So it's exam time, and you've spent a little too much time drinking and playing Mario Kart to study. What you need is some more time or, if possible, a way to circumvent exams altogether. Well it's your lucky day, you lazy bastard you, because I've painstakingly compiled a list of all the best ways to do this. Better yet, I've gone through and organized it so picking the best method for you will be easier than hitting the shortcut in Frappe Snowland. Enjoy.

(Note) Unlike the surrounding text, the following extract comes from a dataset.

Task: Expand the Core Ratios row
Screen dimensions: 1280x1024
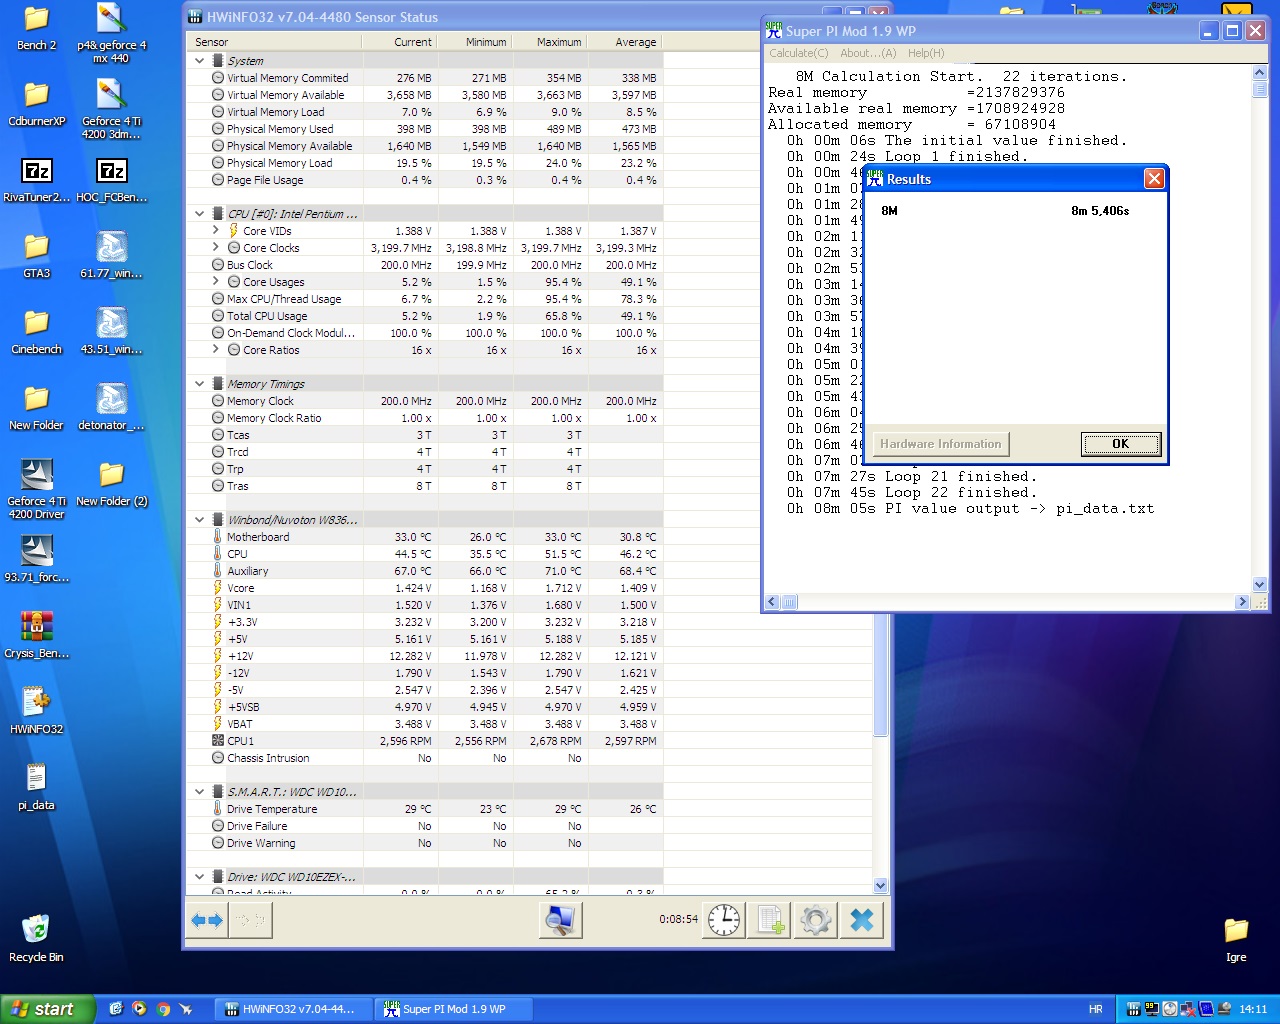Action: coord(216,350)
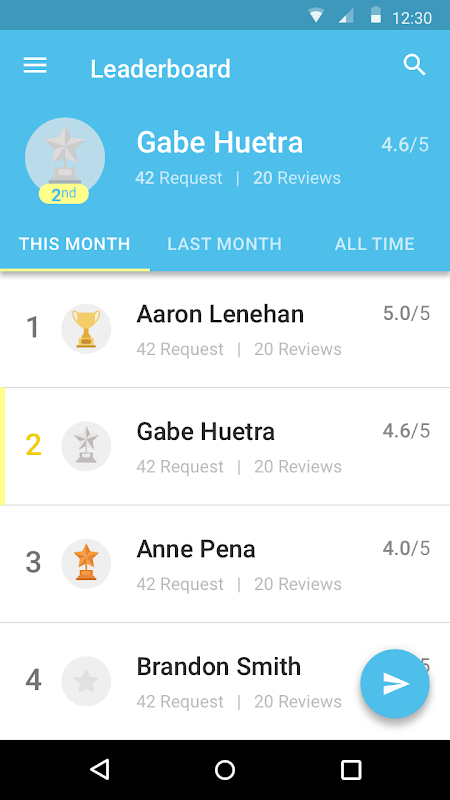Tap the yellow 2nd place badge

pyautogui.click(x=64, y=194)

1. Fake a Relative's Death

Needs: Computer, Photoshop, Lack of Conscience
How To Do It: 1. Pick a relative you don't like- maybe the aunt who always "leaves" your Christmas present at home.
2. Write an obituary for the relative and send it to a little known paper (e.g.-East Newark Star-Ledger Tribune).
3. E-mail professor saying you'll be out of town all week at the funeral (Important- make sure to link to the obituary and include plenty of crying face emoticons).
4. ?.
5. Profit.
Benefits: Open up to a girl about your recently deceased, but beloved, aunt. Enjoy subsequent hot, tear-soaked sex.
Drawbacks: Black hole where your heart used to be.

2. Break Leg
Needs: Sledgehammer, friend
How To Do It: 1. Give friend sledgehammer.
2. Have said friend find a karate master who will break your leg in exchange for a new sledgehammer.
3. Have karate master break leg.
4. Go to hospital.
Benefits: Chicks dig casts; actually nets you a legitimate doctor's note.
Drawbacks: Pain- incredible, crippling pain. Also, people making "break a leg" jokes.



3a/3b. Don't Take Them
3a- The Sleep-in Method

Needs:
Badassness, Disregard for collegiate success, Sunglasses, Leather Jacket, Cigarette (real or candy), oh-so-perfectly windswept hair
How To Do It:
1. Don't study.
2. Sleep.
3. Continue sleeping.
4. Wake up, tell friends about how you don't work for the man.
Benefits:
Even if you get an F in the class, the Fonz still gives you an Ayyyyyy.
Drawbacks:
Will soon be replaced by Scott Baio.



3b- The Death Method
Needs:
Bus ticket to Little Italy, middlemen who don't do diddily, Big Pun
How To Do It:
1. Take the bus to Little Italy.
2. Meet up with said middlemen.
3. Wait for Terror Squad.
Benefits:
You died straight thuggin'. Also, friends can now use method 1. Way to take one for the team, bud.
Drawbacks:
Potential copyright infringement?



And there you have it. What’s that I hear in the distance? A C-? You’re welcome.